_Text shown_
## start

Claims 8-9 are rejected under 35 U.S.C. 103 as being unpatentable over Yan in view of Yau and Perumallapalli, and further in view of Pfeil et al. (PGPUB no. US20220019874A1) herein referred to as Pfeil.
Regarding Claim 8
Yan in view of Yau and Perumallapalli teaches:
The method according to claim 1
(see rejection of claim 1)
Yan in view of Yau and Perumallapalli does not explicitly teach:
further comprising determining a comparison between the input value and a previous input value and, if the comparison results in a deviation that is above a predetermined input threshold, setting the first artificial intelligence unit to the currently dominant artificial intelligence entity
However, Pfeil teaches:
further comprising determining a comparison between the input value and a previous input value and, if the comparison results in a deviation that is above a predetermined input threshold, setting the first artificial intelligence unit to the currently dominant artificial intelligence entity
[*Examiner notes: Specification page 2 recites “The input values or features can
also be considered as layers.” Specification page 4 further recites “An important application of neural networks is the classification of input data or inputs into certain categories or classes, i.e. the recognition of correlations and assignments.”; Therefore, the broadest reasonable interpretation of “input value” includes representations of inputs processed by neural networks. The output variables of Pfeil are representations of input variables and thus may reasonably interpreted as input variables in view of Applicant’s specification.]; (paragraph [0075]) “Preferably, the criterion therefore characterizes a threshold value, for example a confidence or variance of the output variable (y) and/or the resource contingent. In addition or alternatively, the criterion can characterize a change in the respectively outputted output variables of the different paths[*Examiner notes: different paths mapped to previous and current]. If, for example, the output variable[*Examiner notes: mapped to input] differs by less than 5%,[*Examiner notes: mapped to threshold] the criterion is met[*Examiner notes: first AI unit is the dominant unit].”; (paragraph [0082]) “If the criterion is met in step S35, there follows step S36. In step S36, for example, an at least partly autonomous robot can be controlled as a function of the output variable of the deep neural network.”

## end

_Exercise requirements_
In the patent rejection text, by how much must the output variable differ for the criterion to be met, according to the example in the quoted Pfeil passage? The listing that follows has no connection to the patent rejection text.

_Dataset section_
## start

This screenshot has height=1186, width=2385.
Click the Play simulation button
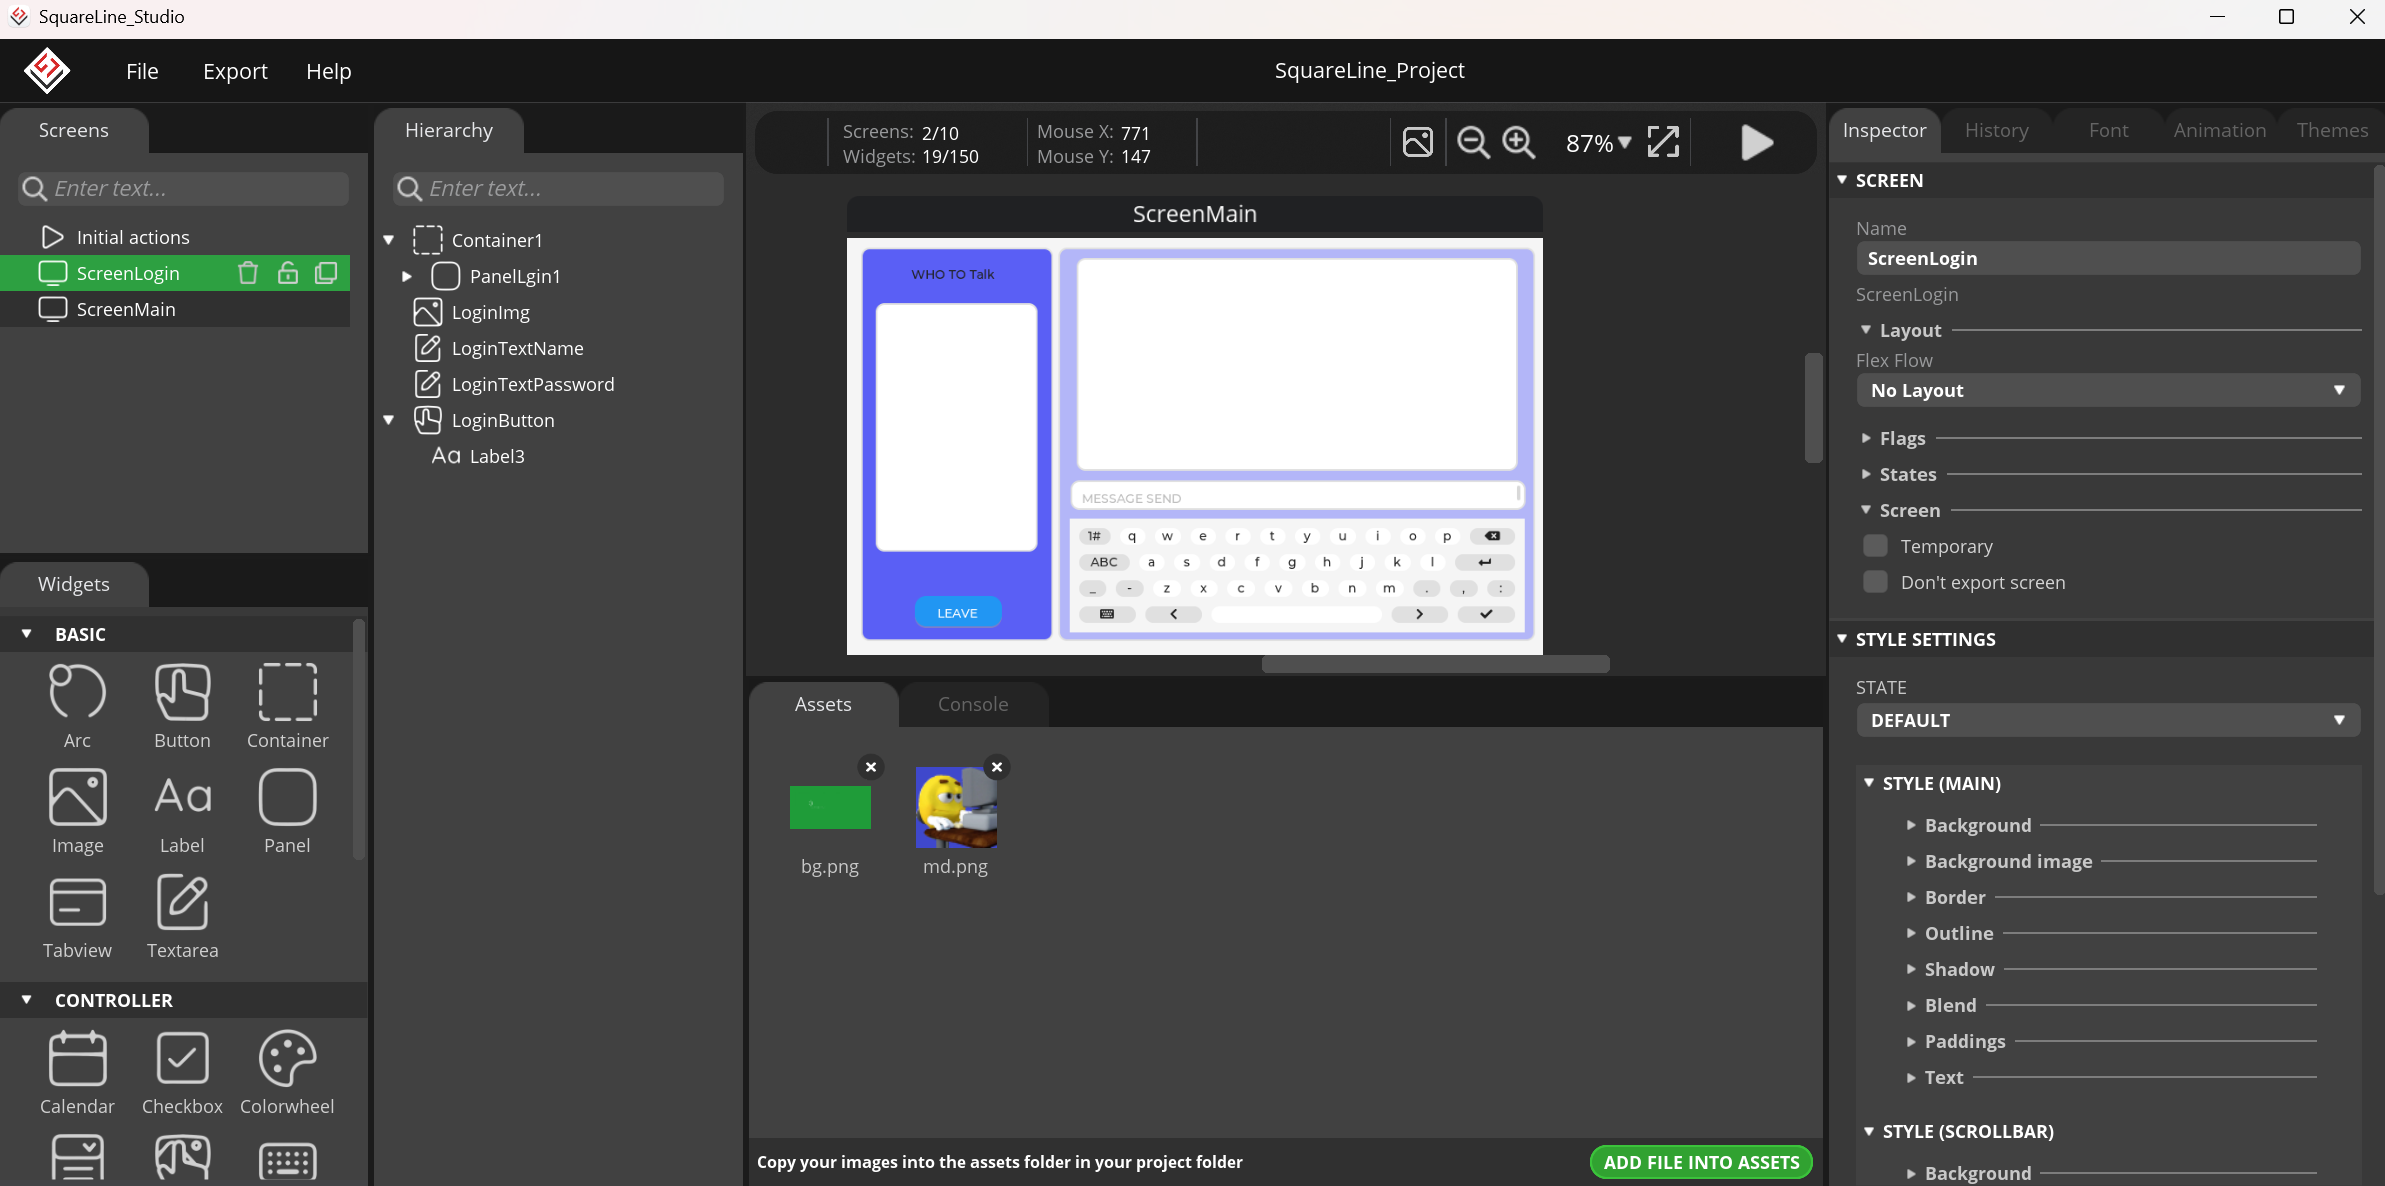pyautogui.click(x=1756, y=143)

## end

_Task solution_
By less than 5%.